======== TEXT BLOCK ========

Mashburn v. Mashburn, 353 Ga. App. 31, 32 (836 SE2d 131) (2019) (citations omitted).
Viewed in this light, the record shows that a final order of divorce was entered
in May 2022, which order included a parenting plan and child support addendum
(“2022 parenting plan”) regarding the parties’ two children born in 2014 (“the
daughter”) and 2016 (“the son”). The 2022 parenting plan indicated that the parties
had agreed thereto, and it provided for joint custody with a weekly exchange and each
party having one month of visitation in the summer. Regarding child support,
Begum’s presumptive amount was $467.50 and Uddin’s was $1,141.50 but a
nonspecific downward deviation was given to each party based on their agreement that
support not be exchanged, resulting in Uddin paying $475 per month to Begum.
Begum was responsible for 35 percent of uncovered medical expenses and Uddin 65
percent.

========

USING THE INFORMATION>
[a] In the court opinion excerpt, how much did Uddin pay Begum each month under the 2022 parenting plan?
[b] Rewrite the court opinion excerpt starting at "Mashburn v. Mashburn, 353" and ending at "month to Begum.", with "joint custody" changed to "shared custody".

======== EXTRACTED INFORMATION ========

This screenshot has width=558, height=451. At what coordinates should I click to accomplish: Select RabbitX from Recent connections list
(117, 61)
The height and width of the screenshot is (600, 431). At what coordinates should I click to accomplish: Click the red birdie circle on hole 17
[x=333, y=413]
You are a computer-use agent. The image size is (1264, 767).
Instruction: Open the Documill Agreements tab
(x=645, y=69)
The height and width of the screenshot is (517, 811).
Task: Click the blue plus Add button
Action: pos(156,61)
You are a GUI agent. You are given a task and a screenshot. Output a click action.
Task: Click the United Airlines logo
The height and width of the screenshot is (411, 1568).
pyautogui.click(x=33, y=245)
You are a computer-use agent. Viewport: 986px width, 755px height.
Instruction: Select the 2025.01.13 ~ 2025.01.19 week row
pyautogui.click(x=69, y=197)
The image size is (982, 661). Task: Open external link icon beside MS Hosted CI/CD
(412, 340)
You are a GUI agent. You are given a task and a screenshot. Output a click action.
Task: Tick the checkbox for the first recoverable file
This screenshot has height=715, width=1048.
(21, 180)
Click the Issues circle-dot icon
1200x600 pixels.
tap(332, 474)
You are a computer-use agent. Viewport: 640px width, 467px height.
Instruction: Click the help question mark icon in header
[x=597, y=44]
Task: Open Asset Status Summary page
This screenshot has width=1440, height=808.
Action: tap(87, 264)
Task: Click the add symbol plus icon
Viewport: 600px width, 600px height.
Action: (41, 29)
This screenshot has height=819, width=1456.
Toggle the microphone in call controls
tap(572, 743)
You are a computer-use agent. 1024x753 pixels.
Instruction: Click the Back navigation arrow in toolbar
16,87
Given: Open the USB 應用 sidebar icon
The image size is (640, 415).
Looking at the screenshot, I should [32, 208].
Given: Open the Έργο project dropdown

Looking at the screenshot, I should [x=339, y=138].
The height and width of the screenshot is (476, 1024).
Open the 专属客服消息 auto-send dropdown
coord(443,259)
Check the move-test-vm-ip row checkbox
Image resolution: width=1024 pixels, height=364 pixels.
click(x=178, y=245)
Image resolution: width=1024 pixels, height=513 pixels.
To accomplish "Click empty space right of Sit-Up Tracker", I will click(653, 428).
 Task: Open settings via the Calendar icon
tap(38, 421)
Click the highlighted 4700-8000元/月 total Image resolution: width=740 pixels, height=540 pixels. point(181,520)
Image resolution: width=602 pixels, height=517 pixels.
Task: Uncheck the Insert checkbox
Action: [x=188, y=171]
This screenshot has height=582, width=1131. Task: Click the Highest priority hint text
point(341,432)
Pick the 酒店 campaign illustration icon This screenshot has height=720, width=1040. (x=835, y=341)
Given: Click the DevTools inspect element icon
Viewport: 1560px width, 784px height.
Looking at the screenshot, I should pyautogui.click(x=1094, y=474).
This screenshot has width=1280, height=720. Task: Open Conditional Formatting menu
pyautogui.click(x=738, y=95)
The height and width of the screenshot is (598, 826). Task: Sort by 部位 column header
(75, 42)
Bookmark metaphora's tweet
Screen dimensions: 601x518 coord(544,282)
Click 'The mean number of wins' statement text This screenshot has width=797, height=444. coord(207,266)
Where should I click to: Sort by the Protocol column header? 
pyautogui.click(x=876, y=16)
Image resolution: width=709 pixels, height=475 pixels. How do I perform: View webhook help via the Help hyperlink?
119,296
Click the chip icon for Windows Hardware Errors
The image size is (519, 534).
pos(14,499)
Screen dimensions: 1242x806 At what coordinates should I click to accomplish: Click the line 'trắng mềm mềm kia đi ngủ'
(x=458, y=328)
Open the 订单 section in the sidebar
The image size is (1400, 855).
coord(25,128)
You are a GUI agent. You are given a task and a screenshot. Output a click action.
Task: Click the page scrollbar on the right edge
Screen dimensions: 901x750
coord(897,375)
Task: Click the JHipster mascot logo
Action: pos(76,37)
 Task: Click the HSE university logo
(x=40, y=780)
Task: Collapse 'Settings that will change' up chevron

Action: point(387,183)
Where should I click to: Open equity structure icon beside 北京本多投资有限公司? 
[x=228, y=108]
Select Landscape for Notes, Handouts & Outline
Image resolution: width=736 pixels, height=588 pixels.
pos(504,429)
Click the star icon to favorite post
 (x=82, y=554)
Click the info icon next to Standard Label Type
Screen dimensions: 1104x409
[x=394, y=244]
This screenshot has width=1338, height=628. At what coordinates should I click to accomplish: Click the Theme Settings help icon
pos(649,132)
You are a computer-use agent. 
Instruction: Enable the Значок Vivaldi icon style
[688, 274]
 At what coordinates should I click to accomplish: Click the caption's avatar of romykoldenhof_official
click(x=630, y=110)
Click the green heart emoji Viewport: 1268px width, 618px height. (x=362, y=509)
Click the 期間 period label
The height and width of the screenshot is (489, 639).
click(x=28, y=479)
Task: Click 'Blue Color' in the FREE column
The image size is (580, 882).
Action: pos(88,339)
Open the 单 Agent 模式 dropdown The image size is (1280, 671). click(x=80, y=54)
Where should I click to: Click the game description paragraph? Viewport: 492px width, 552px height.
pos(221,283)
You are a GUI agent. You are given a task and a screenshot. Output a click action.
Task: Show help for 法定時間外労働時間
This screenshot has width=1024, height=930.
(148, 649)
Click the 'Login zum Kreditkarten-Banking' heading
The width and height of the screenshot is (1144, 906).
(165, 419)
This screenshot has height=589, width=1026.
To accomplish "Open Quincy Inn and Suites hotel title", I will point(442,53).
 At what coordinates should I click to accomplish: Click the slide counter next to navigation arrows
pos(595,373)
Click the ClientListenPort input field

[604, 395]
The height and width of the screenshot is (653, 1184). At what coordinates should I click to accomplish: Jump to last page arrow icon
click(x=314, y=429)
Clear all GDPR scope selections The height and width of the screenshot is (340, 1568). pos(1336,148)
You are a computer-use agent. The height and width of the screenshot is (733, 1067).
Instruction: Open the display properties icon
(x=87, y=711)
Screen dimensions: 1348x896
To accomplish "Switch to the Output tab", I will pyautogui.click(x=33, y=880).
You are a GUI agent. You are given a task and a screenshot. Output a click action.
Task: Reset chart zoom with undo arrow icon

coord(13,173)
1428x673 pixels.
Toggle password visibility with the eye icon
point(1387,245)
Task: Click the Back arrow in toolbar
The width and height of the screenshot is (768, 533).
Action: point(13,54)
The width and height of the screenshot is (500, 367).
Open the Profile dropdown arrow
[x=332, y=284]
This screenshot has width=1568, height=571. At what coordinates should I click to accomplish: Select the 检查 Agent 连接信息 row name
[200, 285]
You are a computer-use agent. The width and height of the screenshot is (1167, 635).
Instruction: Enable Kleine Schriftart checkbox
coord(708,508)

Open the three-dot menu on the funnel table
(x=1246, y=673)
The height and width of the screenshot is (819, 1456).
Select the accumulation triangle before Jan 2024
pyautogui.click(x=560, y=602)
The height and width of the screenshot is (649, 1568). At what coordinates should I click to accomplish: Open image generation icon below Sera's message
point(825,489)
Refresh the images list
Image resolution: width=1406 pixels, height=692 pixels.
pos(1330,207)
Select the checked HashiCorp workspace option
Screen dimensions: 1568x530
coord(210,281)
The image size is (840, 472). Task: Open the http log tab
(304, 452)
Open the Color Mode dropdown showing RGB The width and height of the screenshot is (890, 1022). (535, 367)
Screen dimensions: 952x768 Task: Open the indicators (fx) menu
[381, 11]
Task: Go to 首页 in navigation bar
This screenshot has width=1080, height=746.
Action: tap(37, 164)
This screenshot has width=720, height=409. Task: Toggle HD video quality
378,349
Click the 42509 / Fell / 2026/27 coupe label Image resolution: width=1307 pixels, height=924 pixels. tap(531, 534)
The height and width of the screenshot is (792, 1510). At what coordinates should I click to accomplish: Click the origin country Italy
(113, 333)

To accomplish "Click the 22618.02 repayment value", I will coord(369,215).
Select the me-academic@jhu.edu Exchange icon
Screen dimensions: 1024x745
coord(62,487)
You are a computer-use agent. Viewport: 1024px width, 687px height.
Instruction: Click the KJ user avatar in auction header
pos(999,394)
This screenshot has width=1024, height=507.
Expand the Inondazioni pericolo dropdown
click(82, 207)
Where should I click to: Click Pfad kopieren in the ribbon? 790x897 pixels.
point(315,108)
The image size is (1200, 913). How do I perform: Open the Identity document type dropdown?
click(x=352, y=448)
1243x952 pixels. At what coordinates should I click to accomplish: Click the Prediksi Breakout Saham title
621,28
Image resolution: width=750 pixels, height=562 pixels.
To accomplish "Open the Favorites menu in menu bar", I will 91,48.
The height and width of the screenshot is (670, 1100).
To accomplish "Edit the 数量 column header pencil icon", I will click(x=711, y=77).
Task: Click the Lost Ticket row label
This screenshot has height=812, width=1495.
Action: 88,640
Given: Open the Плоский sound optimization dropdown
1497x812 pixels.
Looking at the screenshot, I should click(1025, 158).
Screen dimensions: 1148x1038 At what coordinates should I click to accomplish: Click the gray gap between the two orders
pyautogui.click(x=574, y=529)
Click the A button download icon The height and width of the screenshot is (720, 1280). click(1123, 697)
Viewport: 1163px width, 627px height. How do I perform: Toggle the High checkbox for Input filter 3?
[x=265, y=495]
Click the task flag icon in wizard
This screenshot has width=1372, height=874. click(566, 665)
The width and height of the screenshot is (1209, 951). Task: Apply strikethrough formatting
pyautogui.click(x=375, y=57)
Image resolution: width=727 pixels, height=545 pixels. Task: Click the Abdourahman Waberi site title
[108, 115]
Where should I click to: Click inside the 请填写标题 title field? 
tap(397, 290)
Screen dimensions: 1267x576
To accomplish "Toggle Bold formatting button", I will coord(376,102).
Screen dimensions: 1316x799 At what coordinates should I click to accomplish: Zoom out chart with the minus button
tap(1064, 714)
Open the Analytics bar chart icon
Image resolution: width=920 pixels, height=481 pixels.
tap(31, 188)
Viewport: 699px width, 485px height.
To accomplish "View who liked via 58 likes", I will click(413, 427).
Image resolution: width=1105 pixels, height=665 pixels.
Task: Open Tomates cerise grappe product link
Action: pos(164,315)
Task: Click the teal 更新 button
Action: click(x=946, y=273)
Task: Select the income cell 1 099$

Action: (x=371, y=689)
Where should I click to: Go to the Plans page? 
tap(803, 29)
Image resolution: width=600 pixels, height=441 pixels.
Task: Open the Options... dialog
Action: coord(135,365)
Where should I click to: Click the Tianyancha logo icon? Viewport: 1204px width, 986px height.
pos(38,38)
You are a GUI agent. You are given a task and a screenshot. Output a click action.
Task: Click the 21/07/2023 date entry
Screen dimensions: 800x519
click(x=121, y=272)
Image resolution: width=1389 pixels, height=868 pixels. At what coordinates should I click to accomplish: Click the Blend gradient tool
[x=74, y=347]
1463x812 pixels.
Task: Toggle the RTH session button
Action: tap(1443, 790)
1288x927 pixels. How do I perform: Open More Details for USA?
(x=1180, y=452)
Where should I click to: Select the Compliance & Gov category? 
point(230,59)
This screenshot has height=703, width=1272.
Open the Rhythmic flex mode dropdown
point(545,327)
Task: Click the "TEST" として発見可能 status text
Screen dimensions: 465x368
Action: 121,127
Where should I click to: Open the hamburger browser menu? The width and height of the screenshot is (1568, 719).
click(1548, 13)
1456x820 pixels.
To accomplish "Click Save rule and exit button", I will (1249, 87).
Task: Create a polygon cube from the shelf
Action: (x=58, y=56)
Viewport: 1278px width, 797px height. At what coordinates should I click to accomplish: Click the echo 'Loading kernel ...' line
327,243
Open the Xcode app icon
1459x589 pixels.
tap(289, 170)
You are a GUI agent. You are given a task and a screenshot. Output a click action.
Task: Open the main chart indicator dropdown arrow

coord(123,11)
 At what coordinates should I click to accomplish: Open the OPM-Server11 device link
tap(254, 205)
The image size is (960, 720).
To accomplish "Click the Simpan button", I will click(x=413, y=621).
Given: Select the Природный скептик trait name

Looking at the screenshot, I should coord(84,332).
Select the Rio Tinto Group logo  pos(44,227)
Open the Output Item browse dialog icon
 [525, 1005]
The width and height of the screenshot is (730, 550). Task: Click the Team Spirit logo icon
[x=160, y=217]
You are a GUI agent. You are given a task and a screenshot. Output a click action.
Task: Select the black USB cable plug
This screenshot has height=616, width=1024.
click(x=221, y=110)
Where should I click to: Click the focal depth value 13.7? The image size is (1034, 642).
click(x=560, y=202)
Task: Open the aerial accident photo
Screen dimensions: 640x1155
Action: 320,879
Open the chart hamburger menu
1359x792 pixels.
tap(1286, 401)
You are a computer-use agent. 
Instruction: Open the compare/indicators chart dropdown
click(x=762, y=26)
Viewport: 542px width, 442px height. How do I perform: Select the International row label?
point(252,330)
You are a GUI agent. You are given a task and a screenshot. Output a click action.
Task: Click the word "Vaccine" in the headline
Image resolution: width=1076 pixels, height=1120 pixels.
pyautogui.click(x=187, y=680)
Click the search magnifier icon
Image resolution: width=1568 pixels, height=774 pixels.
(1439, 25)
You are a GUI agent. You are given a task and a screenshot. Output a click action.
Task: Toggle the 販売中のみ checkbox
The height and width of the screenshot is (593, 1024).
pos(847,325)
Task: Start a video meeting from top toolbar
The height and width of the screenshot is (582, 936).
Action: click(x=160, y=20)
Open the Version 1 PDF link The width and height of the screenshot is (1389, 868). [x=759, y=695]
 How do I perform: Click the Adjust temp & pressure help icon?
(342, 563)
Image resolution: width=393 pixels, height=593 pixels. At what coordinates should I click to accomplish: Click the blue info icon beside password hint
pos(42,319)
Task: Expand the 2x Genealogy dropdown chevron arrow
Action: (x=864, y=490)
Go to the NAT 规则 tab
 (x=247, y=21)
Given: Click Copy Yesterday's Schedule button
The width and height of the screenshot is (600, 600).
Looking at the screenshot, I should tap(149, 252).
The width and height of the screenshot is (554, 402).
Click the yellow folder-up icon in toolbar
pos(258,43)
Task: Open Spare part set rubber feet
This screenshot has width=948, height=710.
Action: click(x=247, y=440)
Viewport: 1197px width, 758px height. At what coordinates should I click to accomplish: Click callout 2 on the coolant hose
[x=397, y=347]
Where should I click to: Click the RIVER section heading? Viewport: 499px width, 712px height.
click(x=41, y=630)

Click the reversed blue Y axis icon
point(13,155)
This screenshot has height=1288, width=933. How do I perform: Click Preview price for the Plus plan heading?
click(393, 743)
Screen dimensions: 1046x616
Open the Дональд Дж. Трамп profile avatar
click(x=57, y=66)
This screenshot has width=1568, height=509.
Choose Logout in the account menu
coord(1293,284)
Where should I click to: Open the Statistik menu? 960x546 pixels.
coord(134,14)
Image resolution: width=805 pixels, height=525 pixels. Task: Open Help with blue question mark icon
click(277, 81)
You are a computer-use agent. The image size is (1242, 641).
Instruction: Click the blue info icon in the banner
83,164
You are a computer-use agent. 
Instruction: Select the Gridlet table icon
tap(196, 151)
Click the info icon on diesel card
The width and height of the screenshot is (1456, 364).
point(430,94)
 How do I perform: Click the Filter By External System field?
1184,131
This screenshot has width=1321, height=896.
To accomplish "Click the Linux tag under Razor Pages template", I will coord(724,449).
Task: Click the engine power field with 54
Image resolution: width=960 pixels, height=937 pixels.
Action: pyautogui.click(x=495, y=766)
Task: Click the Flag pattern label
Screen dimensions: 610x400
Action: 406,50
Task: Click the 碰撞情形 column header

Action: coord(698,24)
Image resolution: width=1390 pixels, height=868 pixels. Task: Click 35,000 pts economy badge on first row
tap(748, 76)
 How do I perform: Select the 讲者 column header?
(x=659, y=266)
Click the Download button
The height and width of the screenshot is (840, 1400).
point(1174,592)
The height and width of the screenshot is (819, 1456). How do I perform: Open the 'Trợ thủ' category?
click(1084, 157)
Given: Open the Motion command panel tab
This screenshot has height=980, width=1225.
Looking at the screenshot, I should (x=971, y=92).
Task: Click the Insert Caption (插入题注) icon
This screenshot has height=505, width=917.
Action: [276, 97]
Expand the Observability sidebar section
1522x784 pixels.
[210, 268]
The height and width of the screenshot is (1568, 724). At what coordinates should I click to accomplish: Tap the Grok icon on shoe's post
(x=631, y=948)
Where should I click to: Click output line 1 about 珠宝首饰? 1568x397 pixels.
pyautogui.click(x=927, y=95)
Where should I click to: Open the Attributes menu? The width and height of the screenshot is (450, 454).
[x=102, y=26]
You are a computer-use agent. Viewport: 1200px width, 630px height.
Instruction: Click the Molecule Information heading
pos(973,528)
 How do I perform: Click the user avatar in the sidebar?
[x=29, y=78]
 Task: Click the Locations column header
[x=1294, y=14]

========

ANSWERS TO THE EXERCISE>
[a] $475 per month

[b]
Mashburn v. Mashburn, 353 Ga. App. 31, 32 (836 SE2d 131) (2019) (citations omitted).
Viewed in this light, the record shows that a final order of divorce was entered
in May 2022, which order included a parenting plan and child support addendum
(“2022 parenting plan”) regarding the parties’ two children born in 2014 (“the
daughter”) and 2016 (“the son”). The 2022 parenting plan indicated that the parties
had agreed thereto, and it provided for shared custody with a weekly exchange and each
party having one month of visitation in the summer. Regarding child support,
Begum’s presumptive amount was $467.50 and Uddin’s was $1,141.50 but a
nonspecific downward deviation was given to each party based on their agreement that
support not be exchanged, resulting in Uddin paying $475 per month to Begum.